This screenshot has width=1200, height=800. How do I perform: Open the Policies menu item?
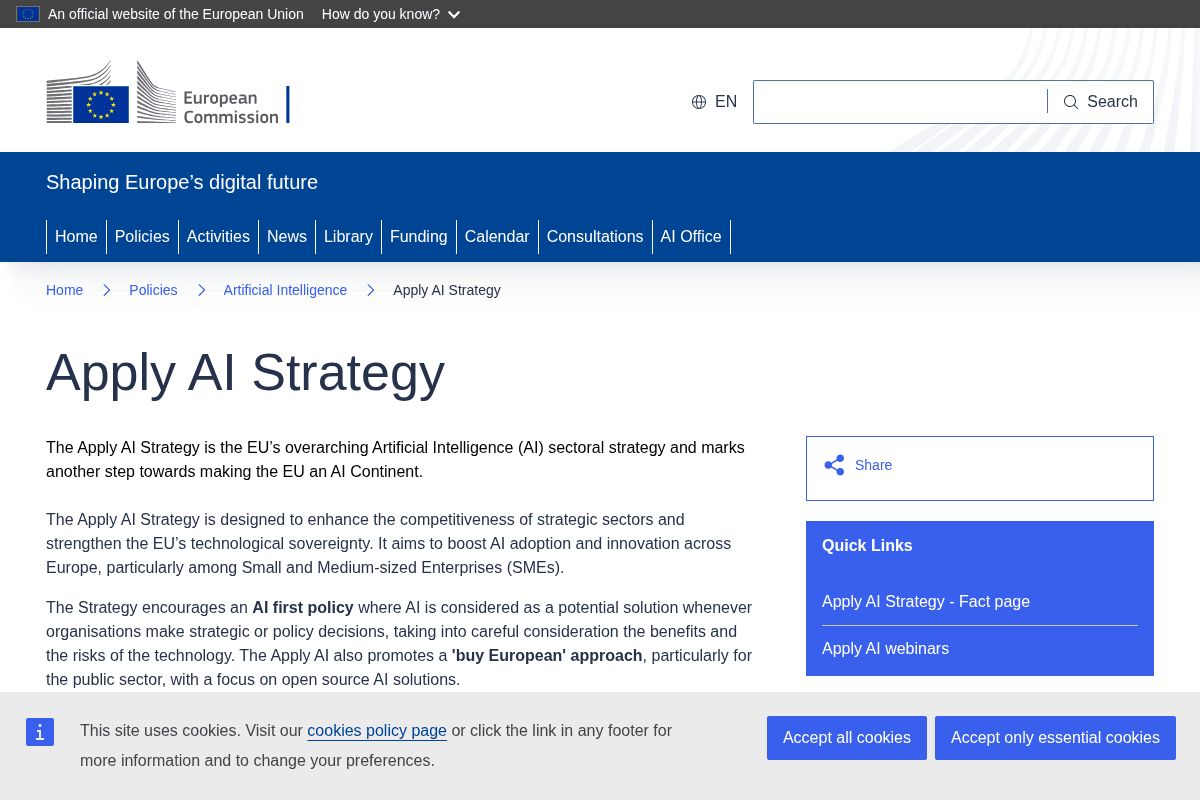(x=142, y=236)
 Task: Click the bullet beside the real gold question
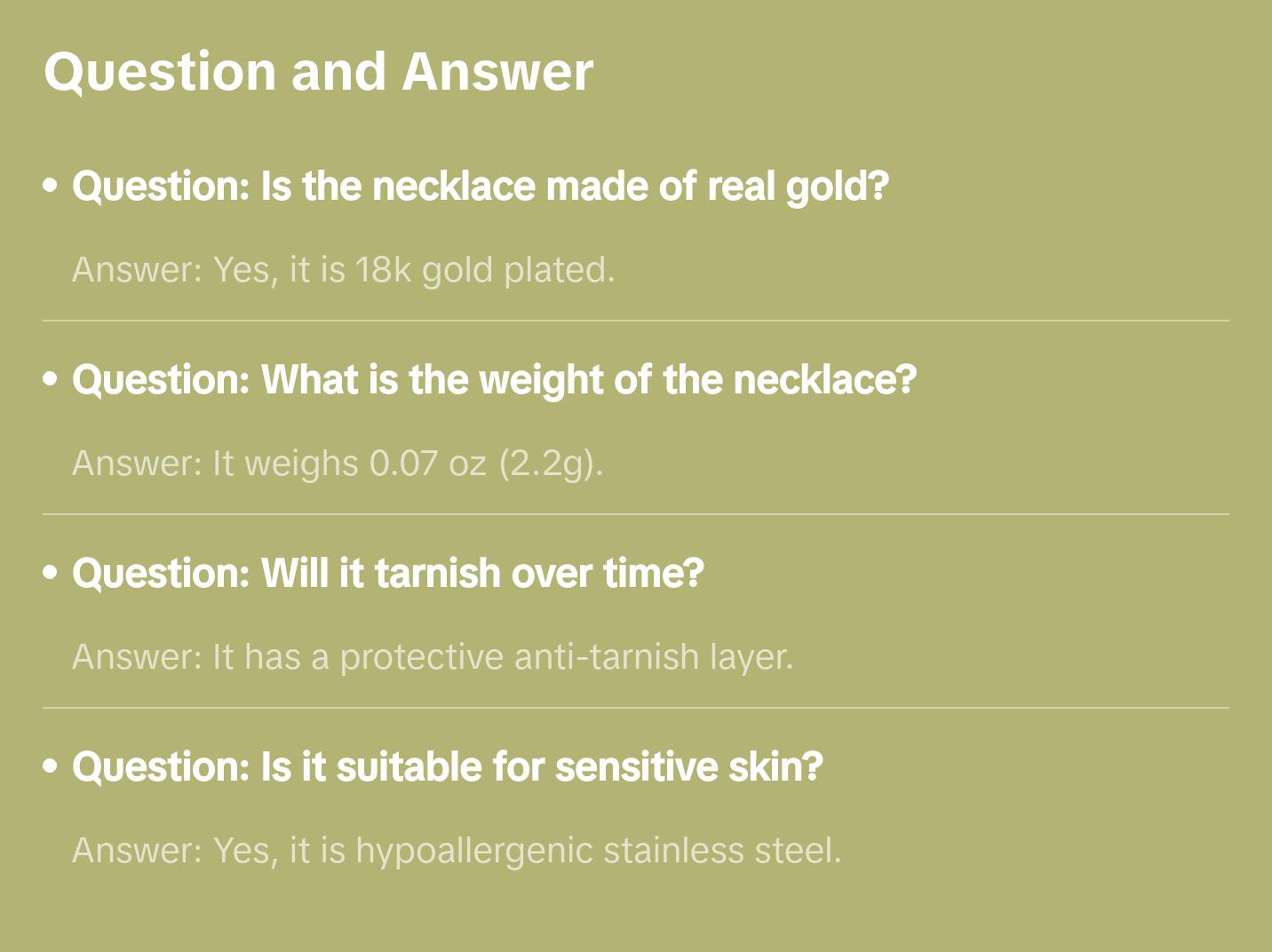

==

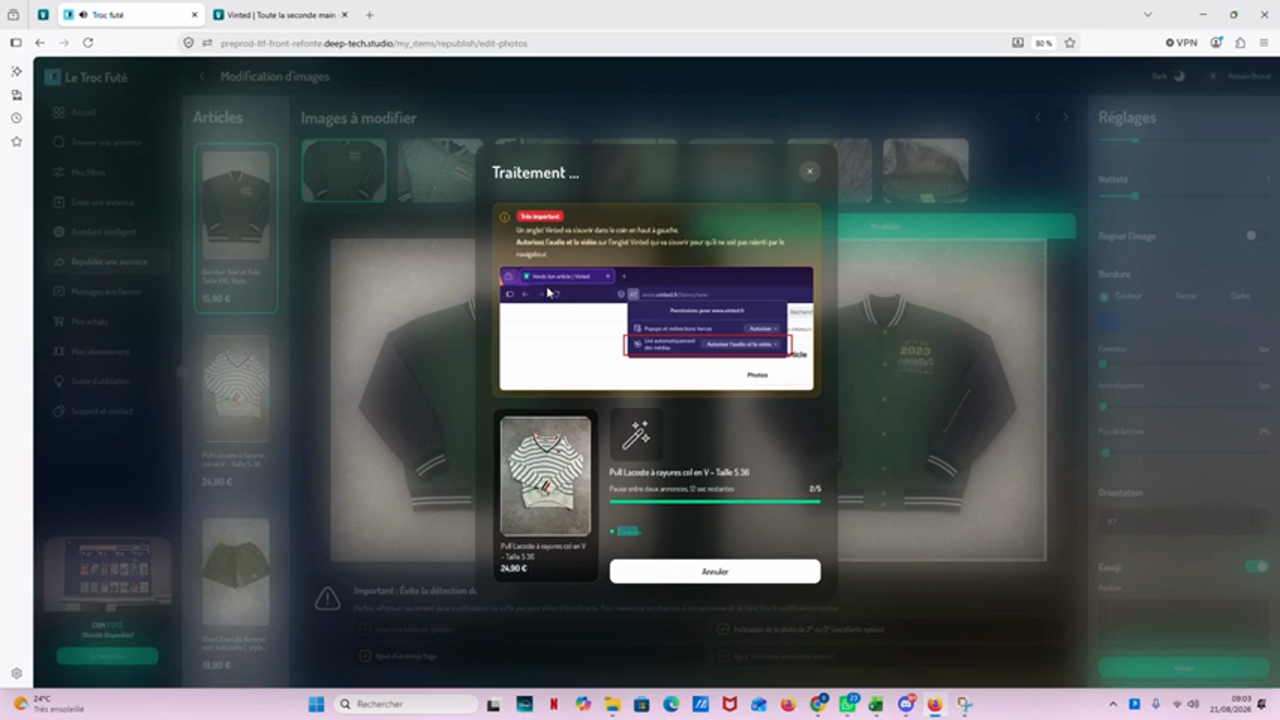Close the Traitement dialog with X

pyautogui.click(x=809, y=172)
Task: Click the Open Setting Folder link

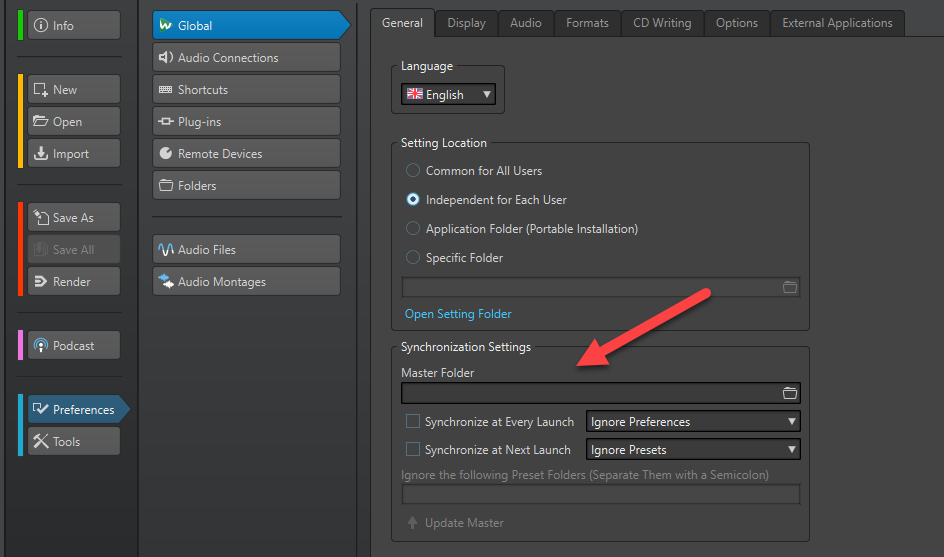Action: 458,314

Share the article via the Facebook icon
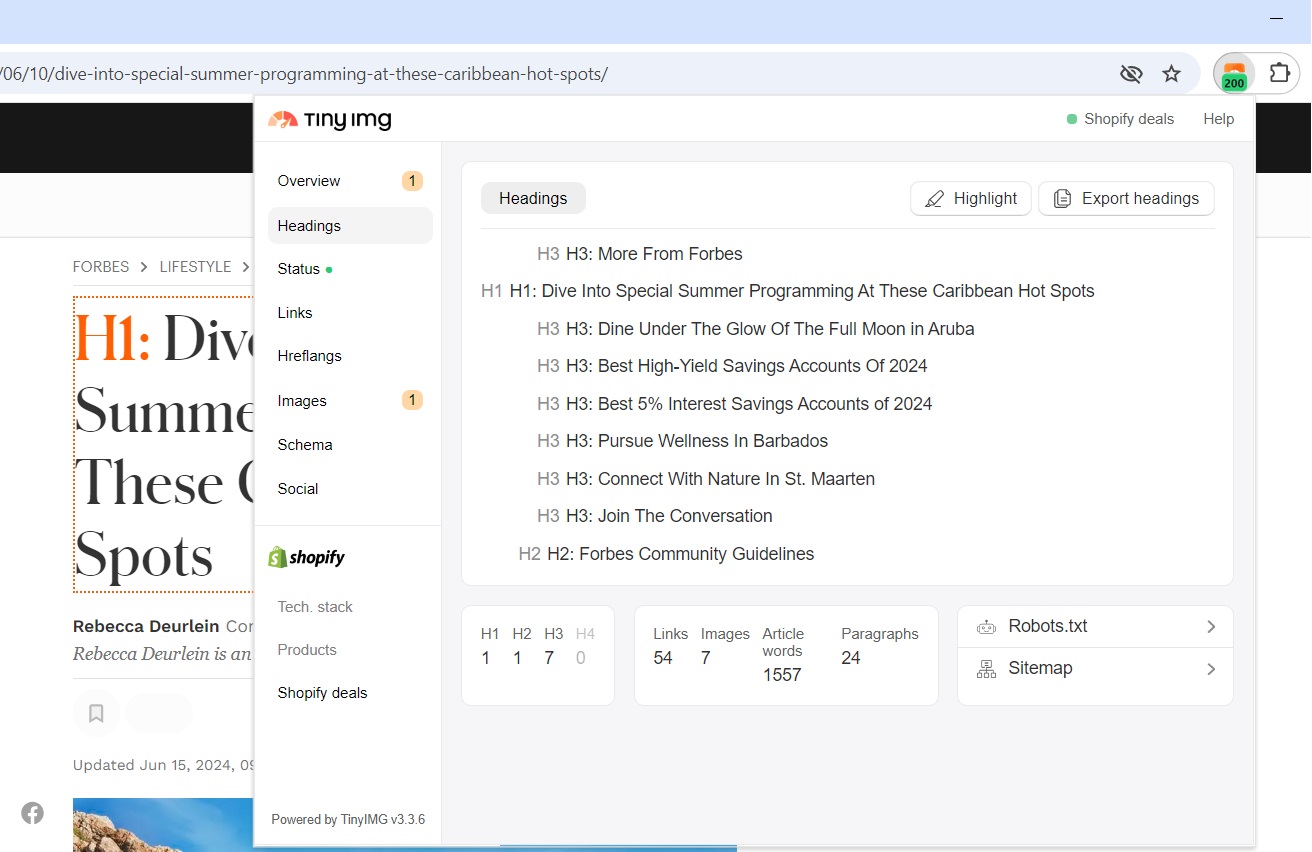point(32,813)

--

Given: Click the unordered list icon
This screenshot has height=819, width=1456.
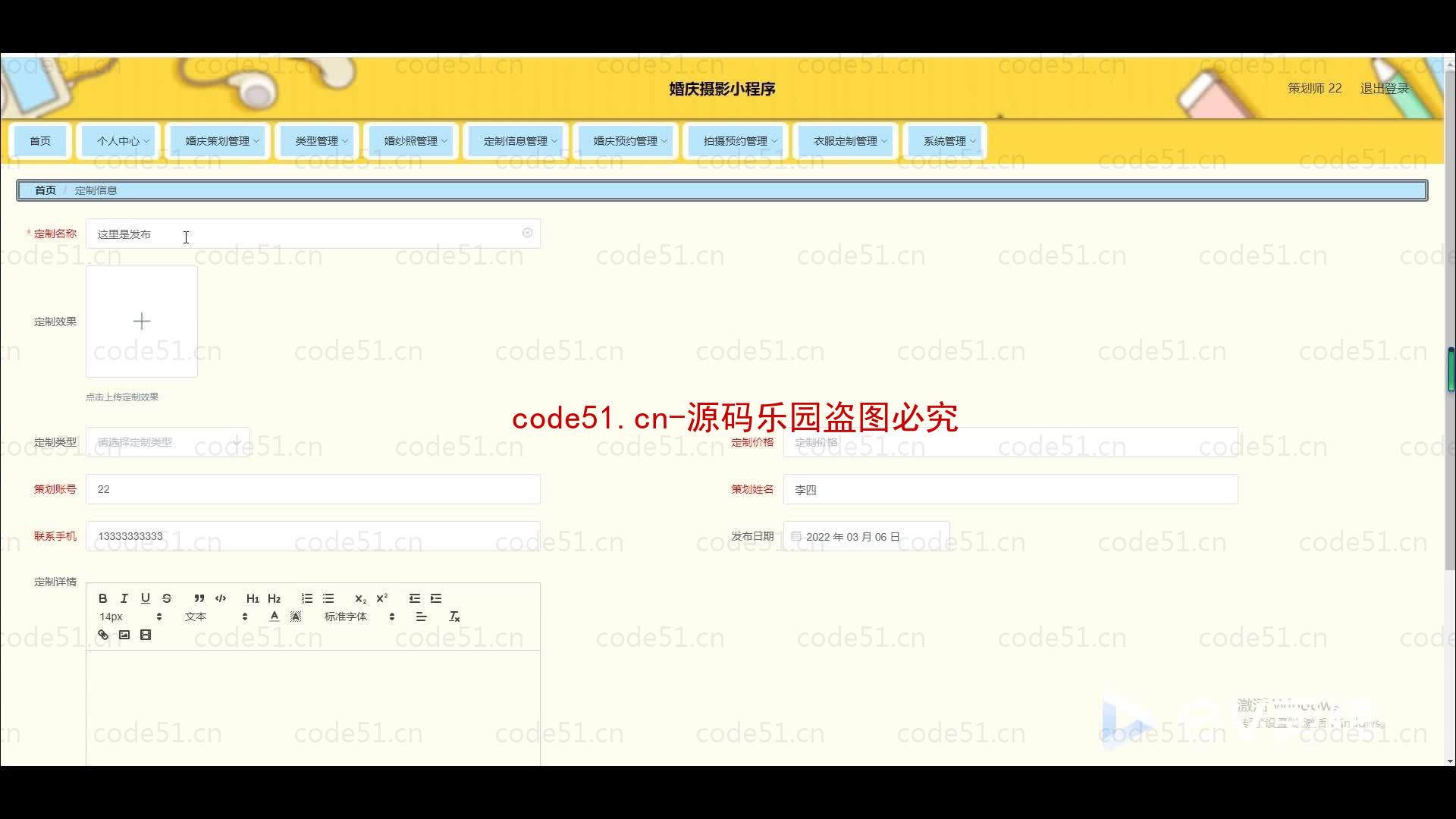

Task brief | Give only the lines from the one holding "Given: Click the unordered list icon" through the one holding "This screenshot has height=819, width=1456.", each restated exactly as it appears above.

Response area |
Given: Click the unordered list icon
This screenshot has height=819, width=1456.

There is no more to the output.